The results of a study published in the Journal of NeuroInterventional Surgery have shown that carotid stenting without post-dilation is safe and effective.
Atshushi Ogata (department of Neurosurgery, Saga University, Japan) and others say that traditional carotid artery stenting involves post-dilation at the end phase of the intervention as there is a risk of embolic stroke caused by atheromatous plaque dislodgement. The authors explain that “most emboli are produced during the post-dilation phase, which can occur if the balloon pushes the stent struts against the atheromatous plaque. Post-dilation is therefore considered to be the riskiest part of the procedure.”
Ogata and colleagues aimed, in their study, to demonstrate the safety and efficacy of carotid artery stenting without post-dilation.
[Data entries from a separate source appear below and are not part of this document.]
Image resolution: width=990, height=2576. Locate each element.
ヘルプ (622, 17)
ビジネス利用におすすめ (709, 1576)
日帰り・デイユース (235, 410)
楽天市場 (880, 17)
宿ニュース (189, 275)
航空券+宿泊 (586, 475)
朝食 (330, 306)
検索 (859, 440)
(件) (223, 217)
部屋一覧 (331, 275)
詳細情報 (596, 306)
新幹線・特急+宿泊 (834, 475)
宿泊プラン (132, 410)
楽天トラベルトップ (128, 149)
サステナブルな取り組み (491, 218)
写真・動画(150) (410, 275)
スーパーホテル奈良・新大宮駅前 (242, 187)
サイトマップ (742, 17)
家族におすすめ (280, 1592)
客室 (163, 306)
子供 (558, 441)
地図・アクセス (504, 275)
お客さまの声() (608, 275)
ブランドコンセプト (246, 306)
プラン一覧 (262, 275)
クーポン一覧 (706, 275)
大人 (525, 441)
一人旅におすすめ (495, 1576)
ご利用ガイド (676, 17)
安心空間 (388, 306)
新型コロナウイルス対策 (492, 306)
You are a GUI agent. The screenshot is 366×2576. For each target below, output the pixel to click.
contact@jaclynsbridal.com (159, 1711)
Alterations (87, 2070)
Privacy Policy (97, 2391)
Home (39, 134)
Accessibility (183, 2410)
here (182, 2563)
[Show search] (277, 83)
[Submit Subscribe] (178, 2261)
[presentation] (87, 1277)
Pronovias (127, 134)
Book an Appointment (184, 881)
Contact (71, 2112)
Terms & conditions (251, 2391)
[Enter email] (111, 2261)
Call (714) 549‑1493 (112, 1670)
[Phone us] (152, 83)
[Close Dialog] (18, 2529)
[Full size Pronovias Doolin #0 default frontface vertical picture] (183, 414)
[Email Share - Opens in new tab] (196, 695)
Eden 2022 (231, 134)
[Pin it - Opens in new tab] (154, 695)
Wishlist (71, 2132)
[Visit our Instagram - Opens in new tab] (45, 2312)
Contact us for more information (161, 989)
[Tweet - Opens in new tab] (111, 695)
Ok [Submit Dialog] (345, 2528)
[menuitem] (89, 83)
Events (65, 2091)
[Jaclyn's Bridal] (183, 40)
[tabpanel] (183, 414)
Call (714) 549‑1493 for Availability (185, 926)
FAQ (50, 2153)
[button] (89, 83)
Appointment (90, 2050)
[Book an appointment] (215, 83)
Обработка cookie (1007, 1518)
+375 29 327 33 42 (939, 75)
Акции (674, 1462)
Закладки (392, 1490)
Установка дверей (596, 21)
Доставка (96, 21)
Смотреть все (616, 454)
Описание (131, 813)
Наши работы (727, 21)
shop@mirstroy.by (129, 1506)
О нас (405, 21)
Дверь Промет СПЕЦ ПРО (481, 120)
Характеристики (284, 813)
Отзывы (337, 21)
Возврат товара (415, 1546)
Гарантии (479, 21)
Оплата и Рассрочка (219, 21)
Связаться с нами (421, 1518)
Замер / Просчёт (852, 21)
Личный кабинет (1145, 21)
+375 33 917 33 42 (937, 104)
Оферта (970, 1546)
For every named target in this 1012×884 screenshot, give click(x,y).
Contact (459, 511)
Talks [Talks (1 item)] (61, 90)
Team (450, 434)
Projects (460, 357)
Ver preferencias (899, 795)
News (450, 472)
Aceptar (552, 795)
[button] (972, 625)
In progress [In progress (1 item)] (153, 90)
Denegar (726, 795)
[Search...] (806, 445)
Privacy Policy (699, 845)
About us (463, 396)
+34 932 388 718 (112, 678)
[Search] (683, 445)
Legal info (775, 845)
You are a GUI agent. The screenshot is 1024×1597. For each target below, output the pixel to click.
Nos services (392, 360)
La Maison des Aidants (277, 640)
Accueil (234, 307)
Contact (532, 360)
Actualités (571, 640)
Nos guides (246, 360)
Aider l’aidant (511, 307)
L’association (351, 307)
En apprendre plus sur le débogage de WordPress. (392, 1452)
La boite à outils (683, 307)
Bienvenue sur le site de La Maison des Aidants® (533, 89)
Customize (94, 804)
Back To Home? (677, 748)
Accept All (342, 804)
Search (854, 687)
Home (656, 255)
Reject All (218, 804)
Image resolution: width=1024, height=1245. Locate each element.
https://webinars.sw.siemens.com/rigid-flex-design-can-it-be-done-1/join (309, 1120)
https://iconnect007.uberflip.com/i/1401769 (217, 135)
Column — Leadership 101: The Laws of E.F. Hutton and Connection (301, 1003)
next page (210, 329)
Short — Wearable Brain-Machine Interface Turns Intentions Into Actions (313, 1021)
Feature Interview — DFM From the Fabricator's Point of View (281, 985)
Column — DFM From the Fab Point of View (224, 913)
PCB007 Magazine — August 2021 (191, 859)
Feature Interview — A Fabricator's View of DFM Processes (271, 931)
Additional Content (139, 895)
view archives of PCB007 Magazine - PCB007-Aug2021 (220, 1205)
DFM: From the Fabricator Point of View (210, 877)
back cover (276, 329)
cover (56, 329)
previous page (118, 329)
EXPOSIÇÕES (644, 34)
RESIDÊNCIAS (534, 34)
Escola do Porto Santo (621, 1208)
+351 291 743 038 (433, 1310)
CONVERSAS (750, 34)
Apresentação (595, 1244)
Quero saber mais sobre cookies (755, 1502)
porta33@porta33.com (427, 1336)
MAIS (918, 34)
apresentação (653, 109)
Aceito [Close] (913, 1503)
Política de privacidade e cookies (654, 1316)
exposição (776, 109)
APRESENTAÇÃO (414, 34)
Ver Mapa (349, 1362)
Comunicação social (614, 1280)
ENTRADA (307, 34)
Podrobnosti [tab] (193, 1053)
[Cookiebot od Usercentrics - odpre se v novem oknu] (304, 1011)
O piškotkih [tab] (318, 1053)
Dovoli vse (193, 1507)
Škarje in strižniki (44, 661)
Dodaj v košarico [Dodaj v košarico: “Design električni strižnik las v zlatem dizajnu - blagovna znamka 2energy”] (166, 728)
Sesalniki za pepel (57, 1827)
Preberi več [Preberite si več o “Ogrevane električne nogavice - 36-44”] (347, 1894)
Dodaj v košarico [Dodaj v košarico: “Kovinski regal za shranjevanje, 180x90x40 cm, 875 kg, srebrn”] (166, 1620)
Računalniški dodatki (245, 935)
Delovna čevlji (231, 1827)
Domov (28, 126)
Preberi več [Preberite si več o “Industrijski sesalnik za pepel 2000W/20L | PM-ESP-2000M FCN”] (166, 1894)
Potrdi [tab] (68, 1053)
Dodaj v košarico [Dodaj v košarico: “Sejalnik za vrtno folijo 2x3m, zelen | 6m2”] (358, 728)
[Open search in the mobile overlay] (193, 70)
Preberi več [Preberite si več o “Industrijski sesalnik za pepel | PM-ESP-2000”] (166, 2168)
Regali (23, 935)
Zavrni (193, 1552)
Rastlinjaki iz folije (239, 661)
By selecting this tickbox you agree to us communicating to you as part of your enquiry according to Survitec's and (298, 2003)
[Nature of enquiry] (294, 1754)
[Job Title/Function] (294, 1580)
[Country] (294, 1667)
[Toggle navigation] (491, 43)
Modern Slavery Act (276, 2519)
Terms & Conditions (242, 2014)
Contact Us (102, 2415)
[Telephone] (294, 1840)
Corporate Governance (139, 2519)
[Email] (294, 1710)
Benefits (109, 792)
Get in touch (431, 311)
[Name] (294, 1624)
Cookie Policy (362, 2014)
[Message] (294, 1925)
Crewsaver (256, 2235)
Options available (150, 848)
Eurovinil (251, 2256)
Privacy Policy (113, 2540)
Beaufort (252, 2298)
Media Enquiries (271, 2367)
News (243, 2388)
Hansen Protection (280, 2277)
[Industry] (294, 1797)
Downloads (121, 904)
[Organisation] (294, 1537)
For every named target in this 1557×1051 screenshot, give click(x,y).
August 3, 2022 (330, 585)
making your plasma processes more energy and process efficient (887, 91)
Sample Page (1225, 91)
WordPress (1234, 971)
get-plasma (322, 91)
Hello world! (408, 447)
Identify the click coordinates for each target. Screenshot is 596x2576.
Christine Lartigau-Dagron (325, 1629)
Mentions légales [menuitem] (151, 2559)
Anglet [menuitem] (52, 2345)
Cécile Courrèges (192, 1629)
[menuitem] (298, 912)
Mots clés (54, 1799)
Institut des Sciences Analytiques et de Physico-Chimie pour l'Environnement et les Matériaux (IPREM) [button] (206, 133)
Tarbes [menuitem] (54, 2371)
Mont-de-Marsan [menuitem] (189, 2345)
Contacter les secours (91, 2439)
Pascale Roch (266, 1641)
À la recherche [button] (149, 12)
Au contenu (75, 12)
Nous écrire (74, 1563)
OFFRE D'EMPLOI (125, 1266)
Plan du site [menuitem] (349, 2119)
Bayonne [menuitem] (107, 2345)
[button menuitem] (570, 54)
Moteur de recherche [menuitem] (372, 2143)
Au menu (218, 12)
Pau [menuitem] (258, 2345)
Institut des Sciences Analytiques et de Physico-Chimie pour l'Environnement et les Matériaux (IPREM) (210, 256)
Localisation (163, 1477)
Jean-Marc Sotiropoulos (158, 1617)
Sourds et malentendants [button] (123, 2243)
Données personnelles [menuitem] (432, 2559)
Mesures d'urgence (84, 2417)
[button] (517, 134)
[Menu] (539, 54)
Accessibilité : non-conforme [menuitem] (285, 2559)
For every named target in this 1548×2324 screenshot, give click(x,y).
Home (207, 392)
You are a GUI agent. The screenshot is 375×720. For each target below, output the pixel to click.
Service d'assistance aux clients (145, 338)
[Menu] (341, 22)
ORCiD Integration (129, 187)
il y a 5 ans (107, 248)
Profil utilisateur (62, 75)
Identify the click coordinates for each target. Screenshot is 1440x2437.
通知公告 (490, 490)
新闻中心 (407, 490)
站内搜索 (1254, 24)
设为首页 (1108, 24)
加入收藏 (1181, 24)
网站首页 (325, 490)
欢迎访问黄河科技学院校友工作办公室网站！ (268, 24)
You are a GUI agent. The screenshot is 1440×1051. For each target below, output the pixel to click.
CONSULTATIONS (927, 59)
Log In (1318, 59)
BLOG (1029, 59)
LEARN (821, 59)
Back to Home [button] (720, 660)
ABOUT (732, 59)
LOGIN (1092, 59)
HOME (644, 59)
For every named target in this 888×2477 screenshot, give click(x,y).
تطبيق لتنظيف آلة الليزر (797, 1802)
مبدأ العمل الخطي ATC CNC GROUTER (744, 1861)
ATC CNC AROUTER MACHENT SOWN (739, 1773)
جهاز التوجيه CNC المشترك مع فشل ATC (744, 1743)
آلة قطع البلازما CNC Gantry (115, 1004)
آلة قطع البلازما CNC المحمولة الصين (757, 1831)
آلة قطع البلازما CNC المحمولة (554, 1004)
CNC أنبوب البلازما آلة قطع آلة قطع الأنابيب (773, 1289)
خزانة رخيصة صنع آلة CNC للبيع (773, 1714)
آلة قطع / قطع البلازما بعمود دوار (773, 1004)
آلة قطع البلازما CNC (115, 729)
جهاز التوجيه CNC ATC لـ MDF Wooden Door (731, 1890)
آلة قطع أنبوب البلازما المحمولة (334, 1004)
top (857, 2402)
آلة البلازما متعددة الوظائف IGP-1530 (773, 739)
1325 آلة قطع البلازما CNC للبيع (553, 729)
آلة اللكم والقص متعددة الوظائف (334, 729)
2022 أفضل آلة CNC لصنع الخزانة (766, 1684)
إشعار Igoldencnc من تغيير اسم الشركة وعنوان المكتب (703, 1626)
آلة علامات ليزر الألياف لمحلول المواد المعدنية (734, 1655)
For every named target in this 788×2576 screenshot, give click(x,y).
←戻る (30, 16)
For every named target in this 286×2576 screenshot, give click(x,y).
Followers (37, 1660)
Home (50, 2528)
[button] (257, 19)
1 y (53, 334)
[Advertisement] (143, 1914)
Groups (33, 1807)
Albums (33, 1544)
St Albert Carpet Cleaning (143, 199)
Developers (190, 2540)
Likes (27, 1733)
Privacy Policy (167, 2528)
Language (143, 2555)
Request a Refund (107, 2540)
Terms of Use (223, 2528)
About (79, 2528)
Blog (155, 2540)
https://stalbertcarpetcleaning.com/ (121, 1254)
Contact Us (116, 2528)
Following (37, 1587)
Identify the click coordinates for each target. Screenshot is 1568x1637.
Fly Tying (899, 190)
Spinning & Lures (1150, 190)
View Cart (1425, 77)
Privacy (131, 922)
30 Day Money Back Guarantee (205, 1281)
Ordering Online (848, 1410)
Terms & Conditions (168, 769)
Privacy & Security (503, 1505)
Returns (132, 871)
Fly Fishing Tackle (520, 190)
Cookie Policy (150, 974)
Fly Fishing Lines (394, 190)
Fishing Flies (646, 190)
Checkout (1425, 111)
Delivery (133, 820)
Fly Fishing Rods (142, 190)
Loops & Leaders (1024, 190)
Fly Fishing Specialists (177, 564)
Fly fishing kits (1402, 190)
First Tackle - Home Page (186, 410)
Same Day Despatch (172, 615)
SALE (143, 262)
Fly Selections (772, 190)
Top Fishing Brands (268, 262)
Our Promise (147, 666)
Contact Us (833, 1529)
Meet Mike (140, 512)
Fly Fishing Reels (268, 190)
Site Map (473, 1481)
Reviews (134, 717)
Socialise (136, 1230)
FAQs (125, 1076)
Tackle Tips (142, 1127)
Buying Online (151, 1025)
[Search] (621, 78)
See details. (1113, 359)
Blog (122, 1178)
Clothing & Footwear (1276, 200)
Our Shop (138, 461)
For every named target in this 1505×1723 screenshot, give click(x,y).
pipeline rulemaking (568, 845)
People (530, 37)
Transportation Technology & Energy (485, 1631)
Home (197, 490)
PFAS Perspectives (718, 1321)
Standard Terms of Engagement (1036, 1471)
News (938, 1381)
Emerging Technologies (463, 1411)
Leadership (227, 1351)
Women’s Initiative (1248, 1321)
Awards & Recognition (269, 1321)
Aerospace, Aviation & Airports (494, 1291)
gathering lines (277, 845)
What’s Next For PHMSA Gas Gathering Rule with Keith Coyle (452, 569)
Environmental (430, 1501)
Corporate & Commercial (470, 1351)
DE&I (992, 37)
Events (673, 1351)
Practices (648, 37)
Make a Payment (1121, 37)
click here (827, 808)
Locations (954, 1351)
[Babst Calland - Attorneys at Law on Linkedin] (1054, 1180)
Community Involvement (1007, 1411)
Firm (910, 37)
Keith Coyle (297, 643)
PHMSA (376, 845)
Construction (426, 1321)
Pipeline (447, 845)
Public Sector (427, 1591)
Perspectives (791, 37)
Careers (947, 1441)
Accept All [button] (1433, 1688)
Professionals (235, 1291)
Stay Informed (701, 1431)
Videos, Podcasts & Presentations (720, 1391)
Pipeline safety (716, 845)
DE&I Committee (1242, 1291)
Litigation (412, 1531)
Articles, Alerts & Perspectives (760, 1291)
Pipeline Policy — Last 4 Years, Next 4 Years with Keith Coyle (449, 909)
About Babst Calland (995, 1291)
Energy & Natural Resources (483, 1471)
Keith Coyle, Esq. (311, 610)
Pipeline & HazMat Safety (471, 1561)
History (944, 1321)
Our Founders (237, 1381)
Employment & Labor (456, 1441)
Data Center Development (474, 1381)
One hundred and sixty nine patients with 179 carotid artery stenoses between them, which were stented without post-dilation, were included in the study. A total of 108 lesions (61.4%) were symptomatic and 68 (38.6%) were asymptomatic. Two patients were excluded because the stenting had to be performed with post-dilation. The patient data was taken from a retrospective registry that ran between May 2005 and April 2012.
“Carotid artery stenting was performed successfully for all lesions, although major adverse events [stroke, myocardial infarction or death within 30 days] occurred in four patients (2.3%),” note Ogata et al.
The authors went on to say that the results show that the overall stroke rate was 2.3% within 30 days after carotid artery stenting, there were no myocardial infarctions and no patients died. Cerebral infarction occurred in two patients (1.1%) and transient ischaemic attack in three (1.7%).
“Our carotid artery procedure is effective, particularly in symptomatic patients. Although it might be possible to employ new types of stents and embolic protection devices in the future, concepts to minimise plaque disruption are important because plaque deposits remain contained in the vessel wall in carotid stenting procedures.”
They add that in 174 lesions (98.9%) closed-cell stents were used and in two lesions open-cell stents were used, therefore no advantage of open- over closed-cell stents could be observed.